The plaintiffs argue that, regardless of the answer to this question, the town is bound by its stipulation regarding damages. The stipulation, however, states only that a change in the road’s status from Class V to Class VI would decrease the value of the *223plaintiffs’ property by $10,000. It does not address the question presented here and therefore is irrelevant.
We hold that the town meeting vote changed the segment of the road at issue from one type of Class VI highway to another and that this change could entitle the plaintiffs to damages. Undoubtedly, these two types of highways are treated identically in many respects. For example, both are “public ways,” RSA 229:5, VII, and as such they are “full public highways that the public has the right to pass over.” Glick, 130 N.H. at 646, 547 A.2d at 238; see also King v. Town of Lyme, 126 N.H. 279, 283, 490 A.2d 1369, 1372 (1985). Moreover, municipalities have no duty of care with respect to maintenance or repair of any kind of Class VI highway, see RSA 229:5, VI, VII (1993); RSA 231:93 (1993); Glick, 130 N.H. at 646, 547 A.2d at 233, and the town’s planning board regulations do not allow subdivision on Class VI highways, regardless of type.
Nonetheless, there are differences between the two types of Class VI highways that could affect the value of an abutting landowner’s property. First, highways that become Class VI due to lack of maintenance are not subject to gates and bars. Compare RSA 231:45-a, II with RSA 231:45. Gates and bars could prove a significant inconvenience to a landowner who must open and close several of them before arriving at his or her property. Cf. Bryant v. Tamworth, 68 N.H. 483, 483, 39 A. 431, 431 (1896) (plaintiff petitioned for removal of gates and bars, alleging that they had become “unnecessary and inexpedient”). We remand to the superior court to determine the effect of this factor on the value of the plaintiff’s property.

[Stored items]

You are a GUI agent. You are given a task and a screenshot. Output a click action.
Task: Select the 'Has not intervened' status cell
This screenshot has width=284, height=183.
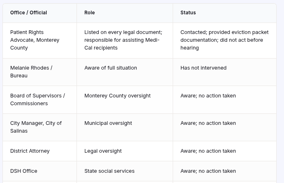(225, 72)
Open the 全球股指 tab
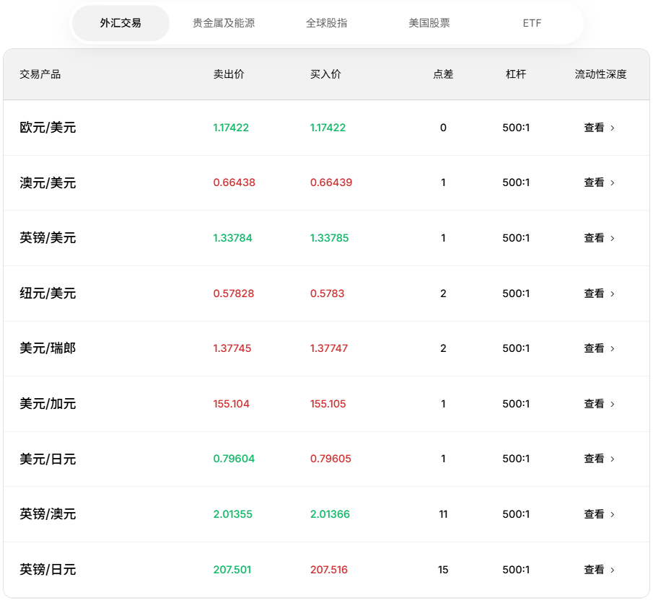The image size is (653, 600). pyautogui.click(x=326, y=22)
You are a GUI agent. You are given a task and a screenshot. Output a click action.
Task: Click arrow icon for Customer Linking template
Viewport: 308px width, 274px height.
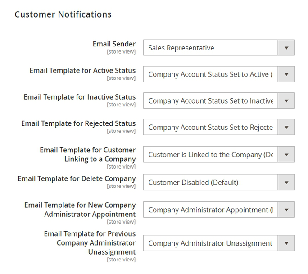point(286,155)
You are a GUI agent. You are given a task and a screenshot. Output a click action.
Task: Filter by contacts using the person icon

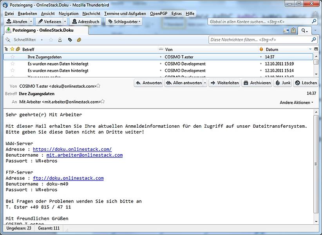[60, 40]
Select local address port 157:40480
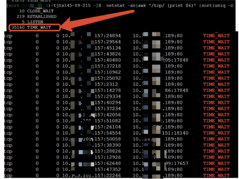The height and width of the screenshot is (179, 239). pyautogui.click(x=107, y=60)
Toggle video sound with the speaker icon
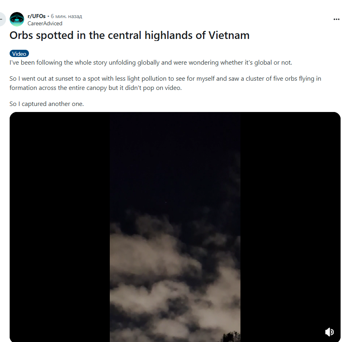This screenshot has width=343, height=342. [x=329, y=332]
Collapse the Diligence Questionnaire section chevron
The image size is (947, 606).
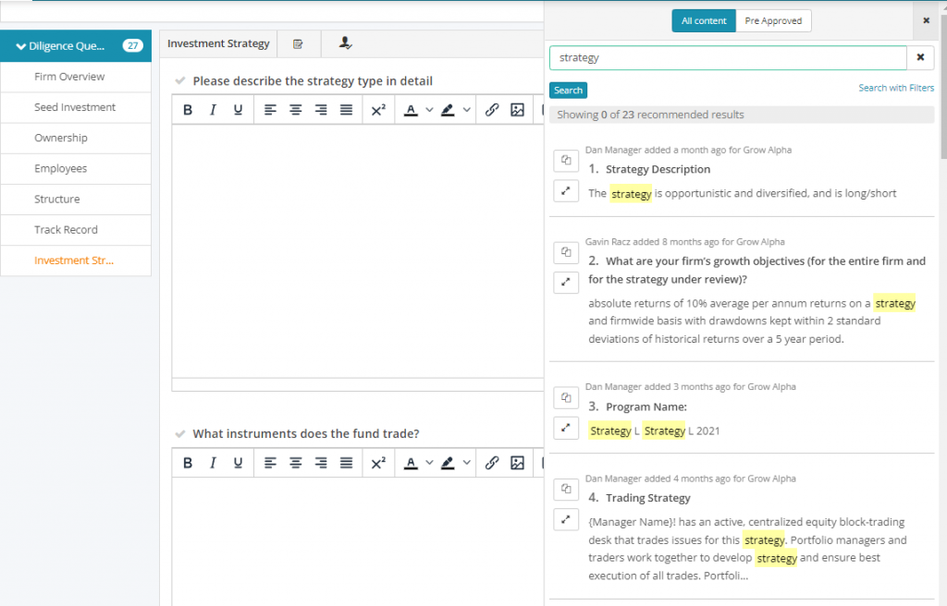19,45
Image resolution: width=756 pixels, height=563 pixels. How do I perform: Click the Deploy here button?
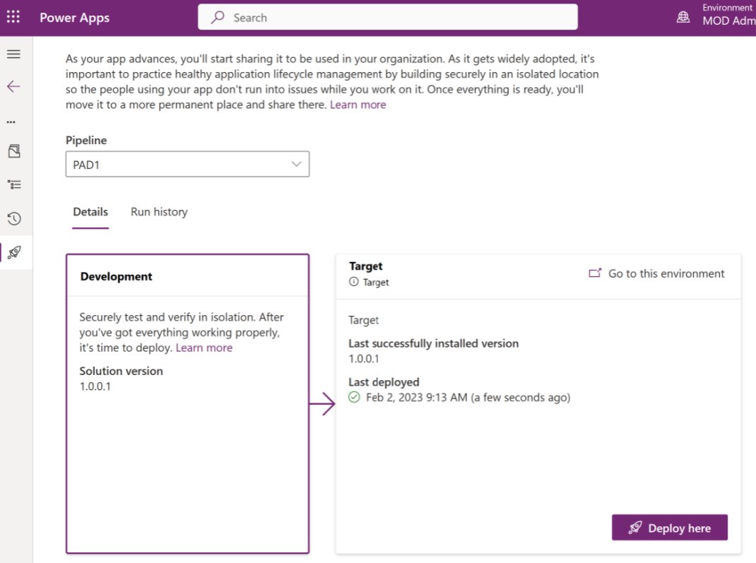[669, 528]
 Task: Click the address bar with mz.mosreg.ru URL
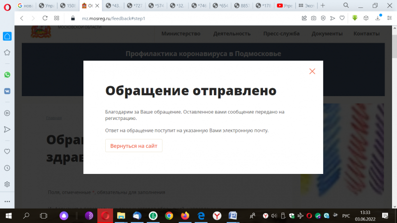(x=174, y=18)
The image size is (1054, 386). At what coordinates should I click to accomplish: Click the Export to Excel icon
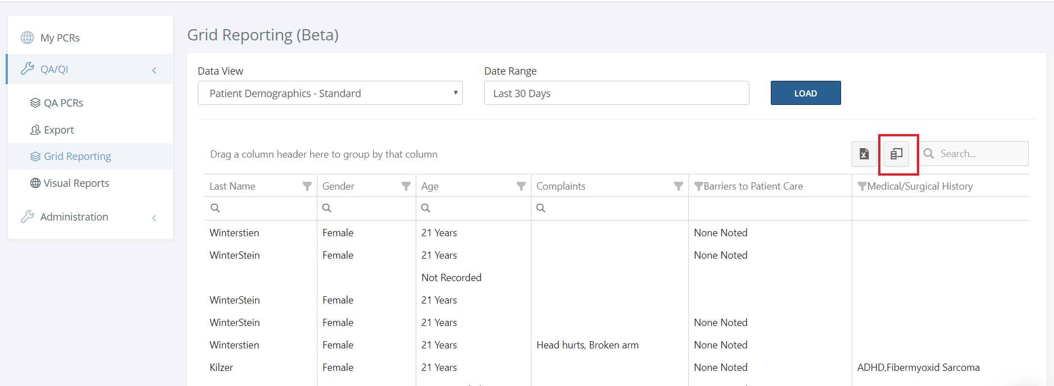click(864, 154)
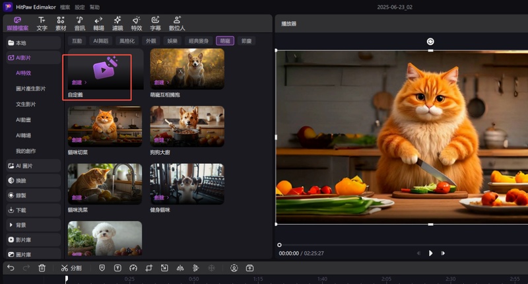Open the 檔案 menu
Viewport: 528px width, 284px height.
[x=65, y=7]
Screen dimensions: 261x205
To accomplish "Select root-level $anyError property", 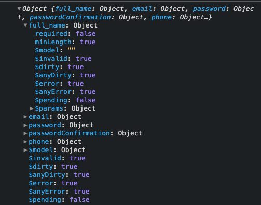I will coord(59,192).
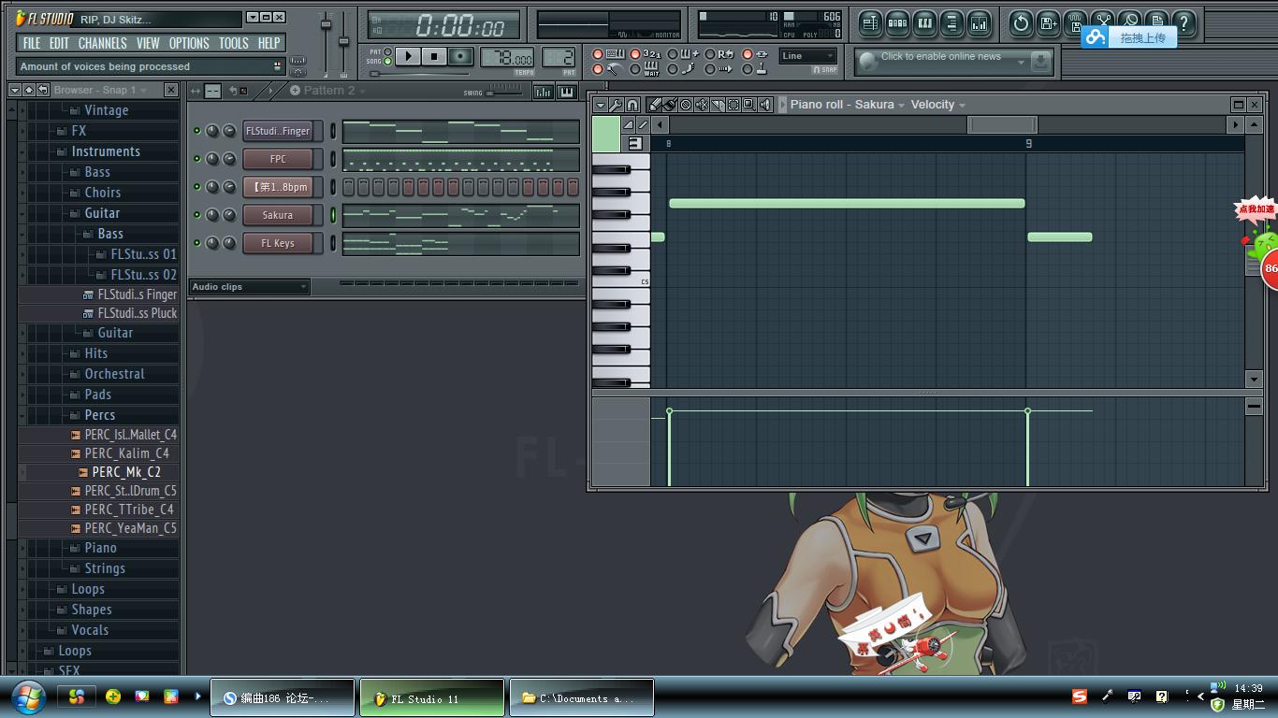Select the mute tool in piano roll toolbar
The image size is (1278, 718).
[702, 105]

*Work instructions:* In the court opinion, why does the court treat the town's stipulation on damages as irrelevant? Please answer in one to three sentences. You won't need the rows.

*Response below:* The stipulation says only that changing the road from Class V to Class VI would lower the value of the plaintiffs' property by $10,000. It does not address the question presented here, so the court finds it irrelevant.